[<prev] [next>] [<thread-prev] [thread-next>] [day] [month] [year] [list]
Message-ID: <20150323123507.GE23123@twins.programming.kicks-ass.net>
Date: Mon, 23 Mar 2015 13:35:07 +0100
From: Peter Zijlstra <peterz@...radead.org>
To: Ingo Molnar <mingo@...nel.org>
Cc: Andi Kleen <andi@...stfloor.org>, linux-kernel@...r.kernel.org,
Andi Kleen <ak@...ux.intel.com>
Subject: Re: [PATCH 3/3] perf, x86: Add INST_RETIRED.ALL workarounds
On Mon, Mar 23, 2015 at 11:39:00AM +0100, Ingo Molnar wrote:
> > http://www.intel.com/content/dam/www/public/us/en/documents/specification-updates/5th-gen-core-family-spec-update.pdf
> >
> > BDM11 and BDM55 (not 57) tell us that the PMU will generate crap output
> > if you don't do this.
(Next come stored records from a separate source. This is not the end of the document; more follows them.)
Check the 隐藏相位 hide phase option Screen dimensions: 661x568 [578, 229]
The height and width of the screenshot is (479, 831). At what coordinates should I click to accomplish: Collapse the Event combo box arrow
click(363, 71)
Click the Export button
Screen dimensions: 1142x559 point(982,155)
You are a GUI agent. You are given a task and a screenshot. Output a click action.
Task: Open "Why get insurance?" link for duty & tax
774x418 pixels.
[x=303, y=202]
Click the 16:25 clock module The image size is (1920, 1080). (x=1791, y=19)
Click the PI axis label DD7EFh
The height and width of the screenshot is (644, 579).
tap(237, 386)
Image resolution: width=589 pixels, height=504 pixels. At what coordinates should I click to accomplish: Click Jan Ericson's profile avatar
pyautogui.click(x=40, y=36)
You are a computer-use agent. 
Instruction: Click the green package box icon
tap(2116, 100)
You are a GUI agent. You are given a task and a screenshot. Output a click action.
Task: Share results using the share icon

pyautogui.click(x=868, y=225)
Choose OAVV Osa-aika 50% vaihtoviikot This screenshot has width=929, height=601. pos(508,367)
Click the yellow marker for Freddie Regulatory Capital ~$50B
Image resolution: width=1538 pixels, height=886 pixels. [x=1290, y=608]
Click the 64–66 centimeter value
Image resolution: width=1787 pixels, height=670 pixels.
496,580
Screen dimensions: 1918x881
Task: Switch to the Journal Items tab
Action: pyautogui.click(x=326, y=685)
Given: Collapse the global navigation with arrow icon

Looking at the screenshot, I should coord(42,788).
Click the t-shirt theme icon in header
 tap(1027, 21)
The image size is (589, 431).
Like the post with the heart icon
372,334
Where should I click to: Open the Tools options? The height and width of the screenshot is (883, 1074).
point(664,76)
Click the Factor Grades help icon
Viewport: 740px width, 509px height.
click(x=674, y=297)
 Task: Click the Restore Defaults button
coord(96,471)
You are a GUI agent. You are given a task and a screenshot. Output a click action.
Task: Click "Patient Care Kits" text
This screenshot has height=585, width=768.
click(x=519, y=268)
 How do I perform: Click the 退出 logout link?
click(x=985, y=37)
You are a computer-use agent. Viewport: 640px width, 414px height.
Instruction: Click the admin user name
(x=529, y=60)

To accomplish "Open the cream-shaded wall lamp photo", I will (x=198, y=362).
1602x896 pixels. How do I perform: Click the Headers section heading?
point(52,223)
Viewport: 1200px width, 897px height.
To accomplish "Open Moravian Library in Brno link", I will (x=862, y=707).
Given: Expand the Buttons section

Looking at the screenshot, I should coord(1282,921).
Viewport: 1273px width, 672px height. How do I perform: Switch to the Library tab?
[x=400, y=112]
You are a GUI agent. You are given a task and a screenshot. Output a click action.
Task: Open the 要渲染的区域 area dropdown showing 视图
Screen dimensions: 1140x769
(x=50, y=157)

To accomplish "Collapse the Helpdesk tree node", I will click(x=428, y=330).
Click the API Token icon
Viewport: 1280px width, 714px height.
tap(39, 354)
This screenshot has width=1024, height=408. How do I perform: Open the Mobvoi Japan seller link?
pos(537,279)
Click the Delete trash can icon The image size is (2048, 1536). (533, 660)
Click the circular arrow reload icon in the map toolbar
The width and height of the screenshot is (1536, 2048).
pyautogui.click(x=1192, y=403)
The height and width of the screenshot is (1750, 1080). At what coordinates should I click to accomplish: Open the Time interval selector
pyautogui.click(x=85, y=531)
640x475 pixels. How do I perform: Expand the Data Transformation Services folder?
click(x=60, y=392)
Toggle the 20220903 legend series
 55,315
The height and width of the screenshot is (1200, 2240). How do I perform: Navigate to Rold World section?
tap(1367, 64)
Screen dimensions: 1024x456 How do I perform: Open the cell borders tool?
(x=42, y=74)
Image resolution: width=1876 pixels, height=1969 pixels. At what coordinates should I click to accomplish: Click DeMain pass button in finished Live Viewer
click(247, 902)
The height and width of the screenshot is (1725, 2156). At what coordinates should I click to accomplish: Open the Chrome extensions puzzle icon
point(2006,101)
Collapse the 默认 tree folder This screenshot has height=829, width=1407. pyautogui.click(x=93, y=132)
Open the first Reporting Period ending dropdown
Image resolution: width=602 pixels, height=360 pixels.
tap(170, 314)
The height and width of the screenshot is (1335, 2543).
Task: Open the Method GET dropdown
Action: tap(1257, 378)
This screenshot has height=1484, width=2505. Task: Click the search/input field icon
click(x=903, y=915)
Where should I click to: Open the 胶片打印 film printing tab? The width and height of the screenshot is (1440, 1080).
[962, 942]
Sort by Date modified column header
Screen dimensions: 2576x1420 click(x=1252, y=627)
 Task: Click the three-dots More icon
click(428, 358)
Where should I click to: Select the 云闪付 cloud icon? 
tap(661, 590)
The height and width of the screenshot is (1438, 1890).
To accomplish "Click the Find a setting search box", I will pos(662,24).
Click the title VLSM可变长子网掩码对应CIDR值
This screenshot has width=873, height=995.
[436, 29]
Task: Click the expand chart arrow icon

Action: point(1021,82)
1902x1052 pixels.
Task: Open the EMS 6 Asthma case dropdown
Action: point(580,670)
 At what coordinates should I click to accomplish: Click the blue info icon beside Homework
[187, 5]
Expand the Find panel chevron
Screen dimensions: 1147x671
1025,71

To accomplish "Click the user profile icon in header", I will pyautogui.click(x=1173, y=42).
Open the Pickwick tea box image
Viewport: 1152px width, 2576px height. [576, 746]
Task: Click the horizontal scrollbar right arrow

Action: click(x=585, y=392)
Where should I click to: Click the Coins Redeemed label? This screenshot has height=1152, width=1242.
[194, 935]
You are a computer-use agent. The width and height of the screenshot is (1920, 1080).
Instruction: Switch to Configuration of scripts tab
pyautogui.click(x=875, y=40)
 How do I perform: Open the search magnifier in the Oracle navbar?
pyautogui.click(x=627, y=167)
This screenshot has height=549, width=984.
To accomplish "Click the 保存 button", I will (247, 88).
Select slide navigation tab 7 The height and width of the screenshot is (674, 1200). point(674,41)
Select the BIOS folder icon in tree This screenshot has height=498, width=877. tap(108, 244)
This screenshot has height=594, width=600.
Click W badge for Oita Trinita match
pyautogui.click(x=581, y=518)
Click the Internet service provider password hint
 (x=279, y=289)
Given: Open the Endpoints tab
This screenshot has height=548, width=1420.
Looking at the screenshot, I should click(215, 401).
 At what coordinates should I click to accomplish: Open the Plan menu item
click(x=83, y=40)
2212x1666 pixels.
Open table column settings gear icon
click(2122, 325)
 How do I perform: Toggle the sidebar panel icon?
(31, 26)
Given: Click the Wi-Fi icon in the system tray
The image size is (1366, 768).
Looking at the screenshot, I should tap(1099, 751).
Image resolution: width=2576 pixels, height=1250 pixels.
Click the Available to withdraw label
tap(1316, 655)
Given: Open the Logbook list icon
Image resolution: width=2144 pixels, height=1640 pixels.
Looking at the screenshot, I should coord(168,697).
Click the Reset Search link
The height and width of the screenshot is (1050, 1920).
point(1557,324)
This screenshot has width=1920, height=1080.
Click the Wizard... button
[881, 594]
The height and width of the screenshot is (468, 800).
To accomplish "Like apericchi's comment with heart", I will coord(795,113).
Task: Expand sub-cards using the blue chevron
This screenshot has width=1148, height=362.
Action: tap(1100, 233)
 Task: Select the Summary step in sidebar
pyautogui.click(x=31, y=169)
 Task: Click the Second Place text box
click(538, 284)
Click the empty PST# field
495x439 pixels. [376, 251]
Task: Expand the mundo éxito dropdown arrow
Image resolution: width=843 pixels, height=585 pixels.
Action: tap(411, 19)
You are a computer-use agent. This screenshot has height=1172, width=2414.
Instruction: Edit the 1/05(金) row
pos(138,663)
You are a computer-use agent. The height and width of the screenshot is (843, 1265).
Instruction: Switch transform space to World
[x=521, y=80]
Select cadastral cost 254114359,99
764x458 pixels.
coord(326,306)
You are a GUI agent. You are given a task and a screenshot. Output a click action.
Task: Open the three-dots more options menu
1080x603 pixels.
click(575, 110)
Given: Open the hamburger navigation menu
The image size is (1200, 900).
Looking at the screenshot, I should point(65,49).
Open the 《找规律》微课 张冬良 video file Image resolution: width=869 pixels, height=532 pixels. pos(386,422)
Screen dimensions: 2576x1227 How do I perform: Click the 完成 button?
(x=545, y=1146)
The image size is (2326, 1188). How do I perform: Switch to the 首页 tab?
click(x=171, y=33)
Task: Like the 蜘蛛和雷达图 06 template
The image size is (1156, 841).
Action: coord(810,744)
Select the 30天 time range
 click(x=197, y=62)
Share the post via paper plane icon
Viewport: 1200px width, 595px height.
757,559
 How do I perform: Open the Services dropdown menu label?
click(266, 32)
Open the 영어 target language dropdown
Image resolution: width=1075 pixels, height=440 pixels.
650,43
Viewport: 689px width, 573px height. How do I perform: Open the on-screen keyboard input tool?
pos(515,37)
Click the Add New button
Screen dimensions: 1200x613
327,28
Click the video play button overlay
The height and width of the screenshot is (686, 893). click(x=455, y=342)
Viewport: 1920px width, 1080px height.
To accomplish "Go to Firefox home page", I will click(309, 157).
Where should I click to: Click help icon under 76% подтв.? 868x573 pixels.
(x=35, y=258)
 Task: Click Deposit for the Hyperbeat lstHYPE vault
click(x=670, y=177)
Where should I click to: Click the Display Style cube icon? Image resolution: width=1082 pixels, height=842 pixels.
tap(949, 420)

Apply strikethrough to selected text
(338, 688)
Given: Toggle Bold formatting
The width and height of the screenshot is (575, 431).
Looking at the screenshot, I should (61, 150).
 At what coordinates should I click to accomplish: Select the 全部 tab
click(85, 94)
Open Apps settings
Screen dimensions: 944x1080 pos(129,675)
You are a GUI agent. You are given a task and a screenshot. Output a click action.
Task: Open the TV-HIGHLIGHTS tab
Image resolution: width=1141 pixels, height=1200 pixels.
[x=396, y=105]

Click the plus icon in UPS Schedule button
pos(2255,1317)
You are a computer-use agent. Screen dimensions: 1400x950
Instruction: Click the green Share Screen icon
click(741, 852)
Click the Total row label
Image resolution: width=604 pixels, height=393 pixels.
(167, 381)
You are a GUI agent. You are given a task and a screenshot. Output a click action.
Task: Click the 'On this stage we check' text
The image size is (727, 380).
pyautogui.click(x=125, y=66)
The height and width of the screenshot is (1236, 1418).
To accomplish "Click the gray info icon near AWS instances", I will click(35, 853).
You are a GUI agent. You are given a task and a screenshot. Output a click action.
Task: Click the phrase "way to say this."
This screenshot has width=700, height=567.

Non-fatal but gibberish.
>
> Should be part of the changelog?
Sure, lemme go make that happen.
> So I did not say rounding up, I meant this sentence:
>
> > > > + * [...] We combine the two to enforce
> > > > + * a min-period of 128.
>
> IMO ambiguously suggests that the result of the combination of the two
> is to enforce a min-period of 128. Would somethin like this:
>
> We combine the two to enforce
> a min-period of 128, rounded (down) to multiples of 64.
> The original period is still kept by the core code and is
> approximated in the long run via these slightly fuzzed
> hardware-periods.
Like so then?
---
Subject: perf, x86: Add INST_RETIRED.ALL workarounds
From: Andi Kleen <ak@...ux.intel.com>
Date: Tue, 17 Feb 2015 18:18:06 -0800
On Broadwell INST_RETIRED.ALL cannot be used with any period
that doesn't have the lowest 6 bits cleared. And the period
should not be smaller than 128.
This is erratum BDM11 and BDM55;
http://www.intel.com/content/dam/www/public/us/en/documents/specification-updates/5th-gen-core-family-spec-update.pdf
BDM11: When using a period < 100; we may get incorrect PEBS/PMI
interrupts and/or an invalid counter state.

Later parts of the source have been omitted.